Modes of data collection:
There are several ways of administering a survey. Within a survey, different methods can be used for different parts. For example, interviewer administration can be used for general topics but self-administration for sensitive topics. The choice between administration modes is influenced by several factors, including 1) costs, 2) coverage of the target population, 3) flexibility of asking questions, 4) respondents’ willingness to participate and 5) response accuracy. Different methods create mode effects that change how respondents answer. The most common modes of administration are listed under the following headings.
Mobile data collection or mobile surveys is an increasingly popular method of data collection. Over 50% of surveys today are opened on mobile devices. The survey, form, app or collection tool is on a mobile device such as a smart phone or a tablet. These devices offer innovative ways to gather data regardless of time and location of the respondent. Apart from the high mobile phone penetration, further advantages are quicker response times and the possibility to reach previously hard-to-reach target groups. In this way, mobile technology allows marketers, researchers and employers to create real and meaningful mobile engagement in environments different from the traditional one in front of a desktop computer.
Online (Internet) surveys are becoming an essential research tool for a variety of research fields, including marketing, social and official statistics research. According to ESOMAR online survey research accounted for 20% of global data-collection expenditure in 2006. They offer capabilities beyond those available for any other type of self-administered questionnaire. Online consumer panels are also used extensively for carrying out surveys but the quality is considered inferior because the panelists are regular contributors and tend to be fatigued.

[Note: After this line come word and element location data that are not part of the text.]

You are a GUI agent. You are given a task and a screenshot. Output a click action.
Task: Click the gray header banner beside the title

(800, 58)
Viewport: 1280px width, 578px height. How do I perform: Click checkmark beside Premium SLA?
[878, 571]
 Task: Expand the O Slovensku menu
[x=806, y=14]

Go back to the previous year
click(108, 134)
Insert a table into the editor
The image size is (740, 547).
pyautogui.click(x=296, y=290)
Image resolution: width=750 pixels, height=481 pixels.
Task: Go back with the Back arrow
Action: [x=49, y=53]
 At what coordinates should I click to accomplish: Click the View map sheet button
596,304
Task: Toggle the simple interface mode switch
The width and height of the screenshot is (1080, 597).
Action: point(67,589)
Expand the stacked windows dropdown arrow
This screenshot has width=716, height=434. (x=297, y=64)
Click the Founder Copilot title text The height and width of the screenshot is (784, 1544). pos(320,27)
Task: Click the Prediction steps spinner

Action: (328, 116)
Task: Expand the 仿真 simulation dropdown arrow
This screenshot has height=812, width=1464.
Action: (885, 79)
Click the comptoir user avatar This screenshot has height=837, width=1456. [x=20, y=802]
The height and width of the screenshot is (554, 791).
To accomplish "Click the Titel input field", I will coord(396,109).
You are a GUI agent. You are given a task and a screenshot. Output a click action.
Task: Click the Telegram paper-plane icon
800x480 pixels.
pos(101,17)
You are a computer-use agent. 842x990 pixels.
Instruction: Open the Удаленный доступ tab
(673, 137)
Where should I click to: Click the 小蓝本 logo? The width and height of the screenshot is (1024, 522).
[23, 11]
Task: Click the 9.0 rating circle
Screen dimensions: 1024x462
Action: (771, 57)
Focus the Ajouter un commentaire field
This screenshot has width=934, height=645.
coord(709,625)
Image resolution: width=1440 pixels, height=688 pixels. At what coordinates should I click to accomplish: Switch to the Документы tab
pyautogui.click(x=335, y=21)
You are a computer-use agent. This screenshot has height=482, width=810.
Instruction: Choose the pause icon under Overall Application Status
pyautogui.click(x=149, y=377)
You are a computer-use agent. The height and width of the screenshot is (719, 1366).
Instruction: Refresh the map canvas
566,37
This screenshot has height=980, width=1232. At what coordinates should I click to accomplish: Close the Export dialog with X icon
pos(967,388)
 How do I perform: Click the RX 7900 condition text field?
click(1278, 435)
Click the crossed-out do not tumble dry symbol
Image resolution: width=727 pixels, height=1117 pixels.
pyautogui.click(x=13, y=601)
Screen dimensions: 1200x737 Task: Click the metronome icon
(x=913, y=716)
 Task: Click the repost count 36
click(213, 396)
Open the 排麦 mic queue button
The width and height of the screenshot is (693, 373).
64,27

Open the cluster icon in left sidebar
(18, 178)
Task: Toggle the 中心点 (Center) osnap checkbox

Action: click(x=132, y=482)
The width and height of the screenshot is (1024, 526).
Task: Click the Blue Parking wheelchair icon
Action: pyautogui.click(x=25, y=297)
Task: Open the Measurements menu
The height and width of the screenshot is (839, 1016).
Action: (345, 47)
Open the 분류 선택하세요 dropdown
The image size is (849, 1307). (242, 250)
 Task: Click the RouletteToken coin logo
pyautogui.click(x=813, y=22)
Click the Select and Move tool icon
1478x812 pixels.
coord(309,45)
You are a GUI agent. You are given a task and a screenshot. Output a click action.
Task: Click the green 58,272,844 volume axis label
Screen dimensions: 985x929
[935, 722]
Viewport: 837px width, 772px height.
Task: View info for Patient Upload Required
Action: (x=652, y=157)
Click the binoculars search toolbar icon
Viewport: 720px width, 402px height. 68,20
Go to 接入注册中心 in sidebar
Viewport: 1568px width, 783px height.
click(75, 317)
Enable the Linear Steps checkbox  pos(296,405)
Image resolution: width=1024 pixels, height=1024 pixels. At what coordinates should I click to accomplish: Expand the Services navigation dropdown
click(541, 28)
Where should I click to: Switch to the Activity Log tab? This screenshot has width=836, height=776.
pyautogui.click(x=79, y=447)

Other studies comparing paper-and-pencil questionnaires with web-based questionnaires showed that employees preferred online survey approaches to the paper-and-pencil format. There are also concerns about what has been called "ballot stuffing" in which employees make repeated responses to the same survey. Some employees are also concerned about privacy. Even if they do not provide their names when responding to a company survey, can they be certain that their anonymity is protected? Such fears prevent some employees from expressing an opinion.
Advantages of online surveys:
Web surveys are faster, simpler, and
cheaper. However, lower costs are not so straightforward in practice, as
they are strongly interconnected to errors. Because response rate
comparisons to other survey modes are usually not favorable for online
surveys, efforts to achieve a higher response rate (e.g., with traditional
solicitation methods) may substantially increase costs.
The entire data collection period is
significantly shortened, as all data can be collected and processed in
little more than a month.
Interaction between the respondent
and the questionnaire is more dynamic compared to e-mail or paper surveys.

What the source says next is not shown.